Dalam hal ini, yang dimaksud dengan gelar akademik
dan gelar vokasi adalah ijazah sebagaimana dinyatakan dalam Pasal 42 Ayat (1)
UU PT. Pasal itu menyebutkan bahwa
ijazah diberikan kepada lulusan pendidikan akademik dan pendidikan vokasi
sebagai pengakuan terhadap prestasi belajar dan/ atau penyelesaian suatu prodi
terakreditasi yang diselenggarakan oleh perguruan tinggi. Pasal itu makin
memperjelas bahwa ijazah yang ditetapkan/ dikeluarkan oleh perguruan tinggi
dinyatakan tidak sah bila perguruan tinggi dan prodi tersebut tidak berstatus
akreditasi.
Seandainya hanya salah satu yang tidak berstatus
terakreditasi, apakah itu perguruan tinggi atau hanya prodi maka ijazah itu
dianggap tetap tidak sah (ilegal).

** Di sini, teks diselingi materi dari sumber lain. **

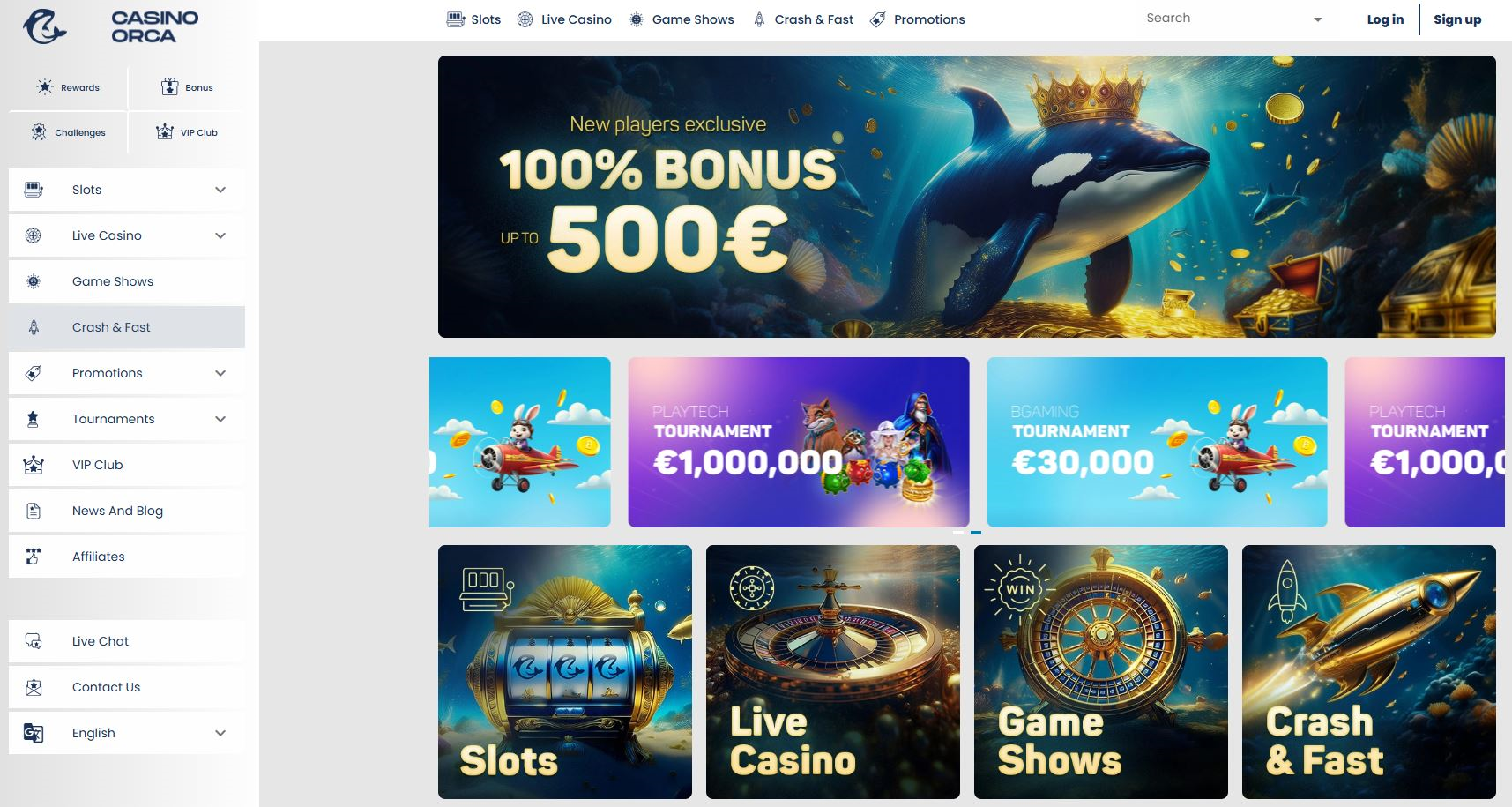The height and width of the screenshot is (807, 1512).
Task: Open the search dropdown arrow
Action: (1318, 19)
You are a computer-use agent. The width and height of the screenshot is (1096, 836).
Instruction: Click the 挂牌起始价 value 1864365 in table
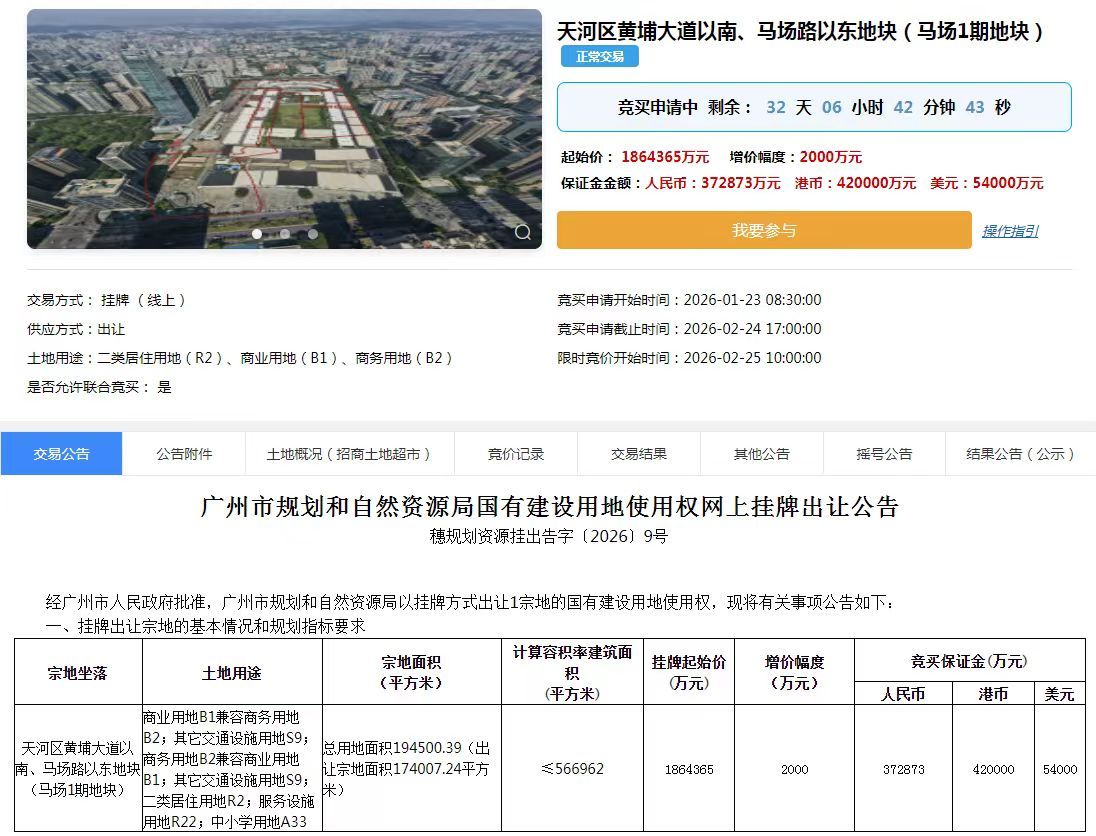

Dengan demikian, publik bisa menyimpulkan
bahwa suatu perguruan tinggi, universitas, institut, sekolah tinggi, akademi,
atau bentuk yang lain, baik institusi maupun prodinya, wajib berstatus
akreditasi.
BAN PT
dan LAM
Bagaimana memperoleh status akreditasi? Pasal 55
Ayat (4) UU PT menyebutkan akreditasi dilakukan oleh Badan Akreditasi Nasional
Perguruan Tinggi (BAN PT).
Ayat (5) regulasi yang sama menyebutkan akreditasi
prodi adalah bentuk akuntabilitas publik oleh lembaga akreditasi mandiri (LAM).
Hingga saat ini akreditasi perguruan tinggi
ataupun prodi dilakukan oleh BAN PT. Sesuai dengan ketentuan peralihan dalam UU
PT, Pasal 95 menyatakan bahwa sebelum terbentuk lembaga akreditasi mandiri,
akreditasi prodi tetap dilakukan oleh BAN PT. Hingga saat ini memang belum ada
satu pun lembaga akreditasi mandiri.
Lantas bagaimana ''mendirikan'' lembaga akreditasi
mandiri (LAM)? Pasal 55 Ayat (6) UU PT menyatakan LAM merupakan bentukan pemerintah atau masyarakat
yang diakui oleh pemerintah atas rekomendasi BAN PT. Lembaga akreditasi mandiri
itu dibentuk berdasarkan rumpun ilmu dan/ atau cabang ilmu, serta bisa
berdasarkan kewilayahan.
Berdasarkan dua ayat itu, publik bisa menyimpulkan
pada masa mendatang ada banyak lembaga akreditasi mandiri, dan berjumlah
sebanyak rumpun ilmu dan/atau cabang ilmu sesuai dengan isi Pasal 10 UU PT.
Pemerintah bisa mengakui atau menetapkan sebuah LAM berdasar wilayah, atau
menganggap belum saatnya membentuk/ mengakui lembaga itu berdasar wilayah pula.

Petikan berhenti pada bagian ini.